1. Introduction
Inflammatory bowel disease (IBD), generally including ulcerative colitis (UC) and Crohn’s disease (CD), is a chronic and relapsing intestinal inflammatory disease. There are differences in the predilection sites between UC and CD. UC usually involves the distal colon and rectum, invading the intestinal mucosa and submucosa, while CD, a discontinuous inflammation disease, can attack the entire digestive tract, and its lesions can penetrate all the intestinal layers [1]. IBD tends to occur in developed countries, and epidemiological surveys show that its incidence has gradually increased in recent years globally. It was reported that, from 1980 to 2013, the incidence of IBD in Denmark increased from 15.9 to 27.7 per 100,000 people [2]. Furthermore, the incidence of IBD in the Netherlands increased from 17.51 to 38.96 per 100,000 people from 1991 to 2010, with an average growth rate of 4.30% annually [3]. In recent years, the prevalence of IBD has increased in Asia, and it shows a gradient trend of increase from north to south in China [4]. Although the pathogenesis of IBD is still elusive, it is generally believed to be related to genetic susceptibility, environmental factors, immune dysfunction, and gut microbiota [5,6]. It was reported that a high risk of developing IBD was observed in the offspring of affected parents [7]. Potentially relevant environmental factors, such as antibiotic exposure, smoking, dietary fiber, saturated fats, and major life stressors, are associated with IBD incidence [8]. In addition, gut microbiota dysbiosis was demonstrated in IBD patients and consistently characterized by a reduction in microbiota diversity compared with healthy individuals [9]. The use of existing therapeutic drugs, including sulfasalazine, mesalazine, glucocorticoids, and biological drugs, is limited to some extent due to their modest effects, adverse reactions, and high prices [10]. Therefore, new treatment strategies and methods have been called for in recent years.

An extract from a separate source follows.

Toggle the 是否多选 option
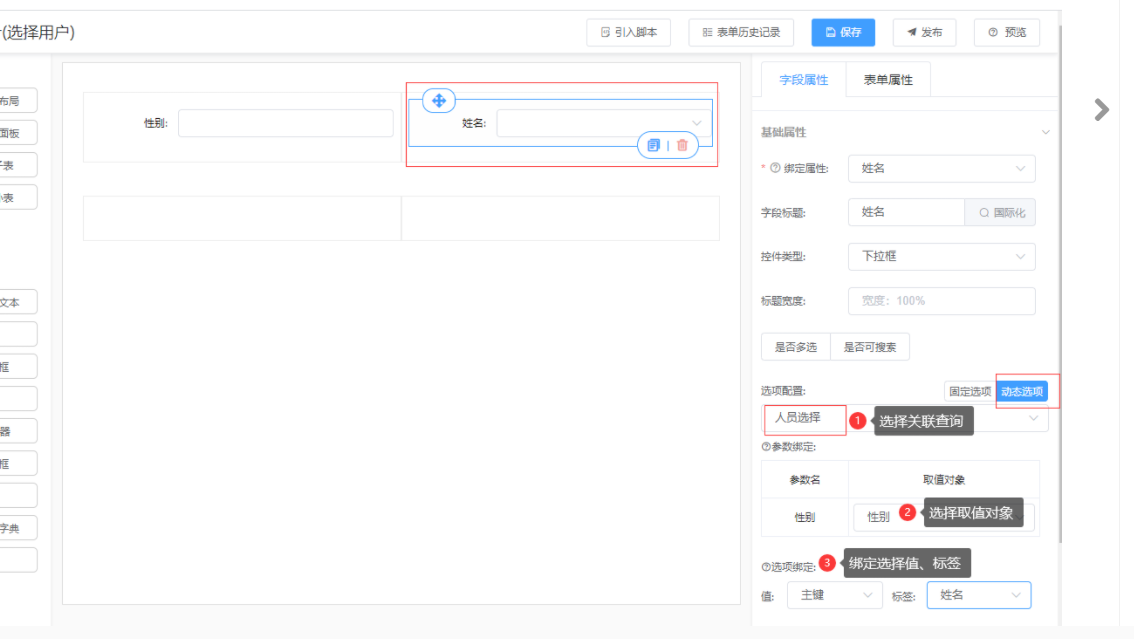Viewport: 1134px width, 639px height. click(795, 347)

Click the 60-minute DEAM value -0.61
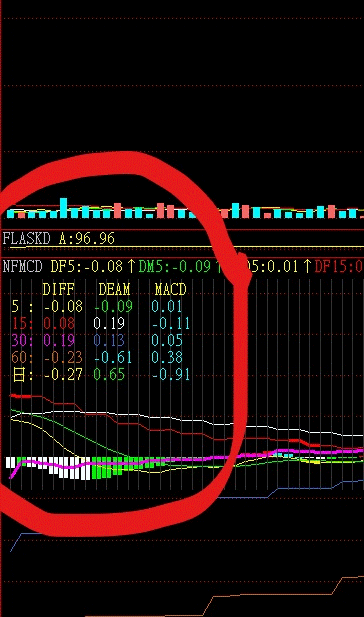[113, 357]
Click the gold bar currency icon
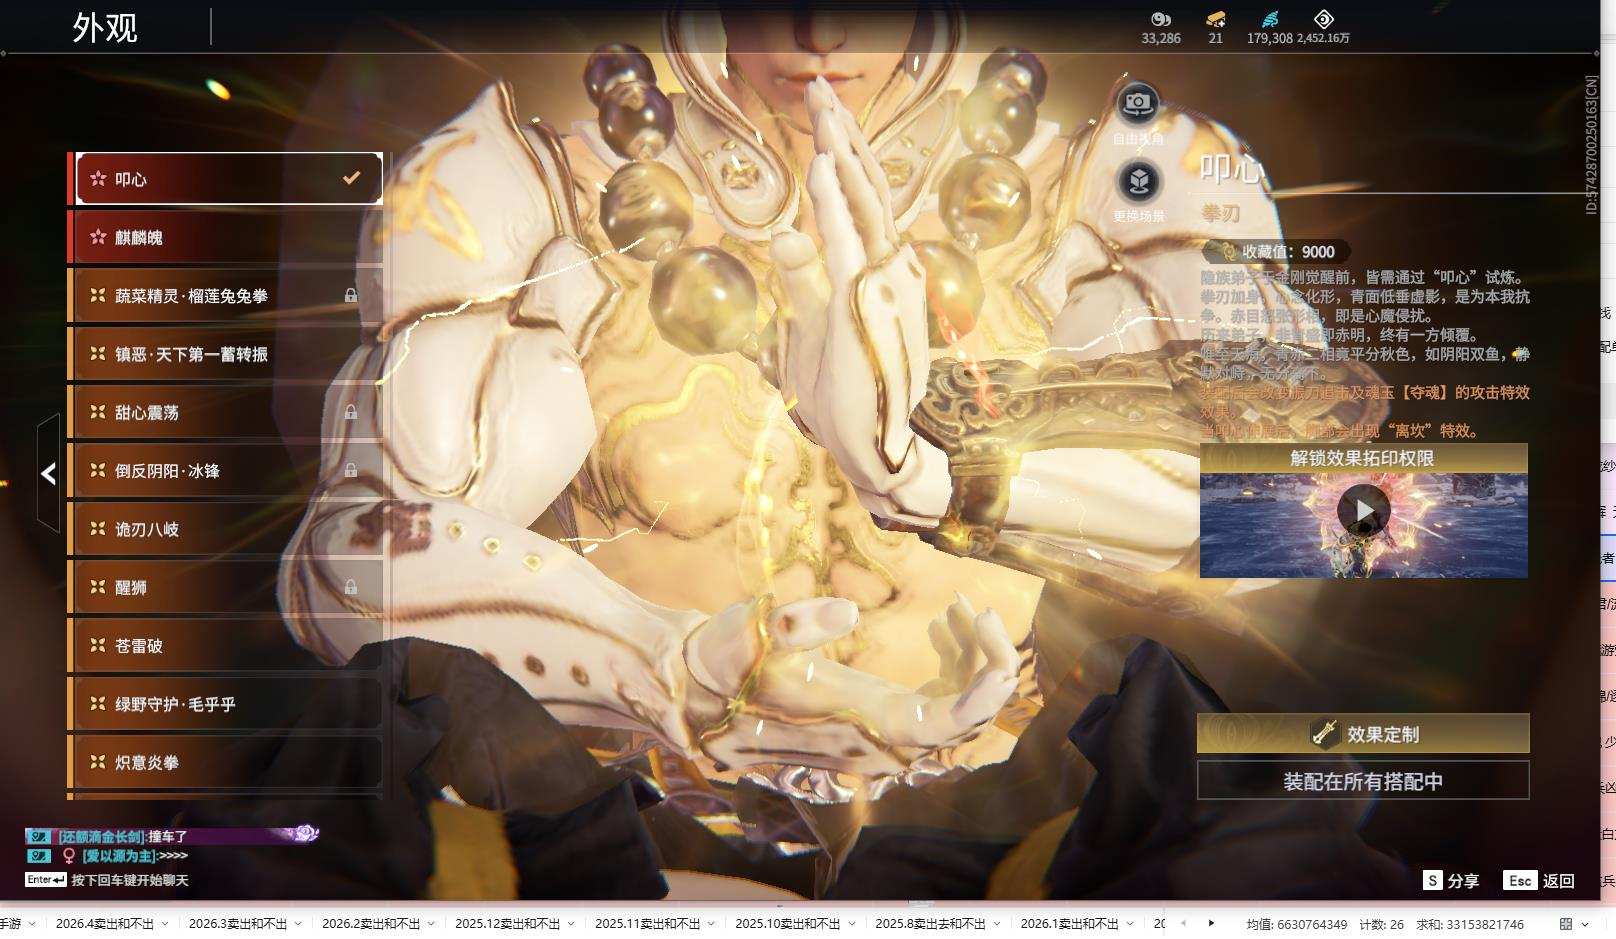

Gut microbiota is widely involved in host metabolic activities, producing a variety of active metabolites that play important roles in maintaining a host’s intestinal barrier integrity and immune balance via providing nutrition to intestinal epithelial cells and activating various receptors directly or indirectly. For example, gut microbiota is widely involved in the metabolism of carbohydrates, as well as tryptophan and bile acids (BAs), to generate short-chain fatty acids (SCFAs), indole derivatives, and secondary bile acid. Furthermore, gut microbiota helps to promote the biosynthesis of vitamin B and vitamin K in a host, showing a protective effect for the host [
62].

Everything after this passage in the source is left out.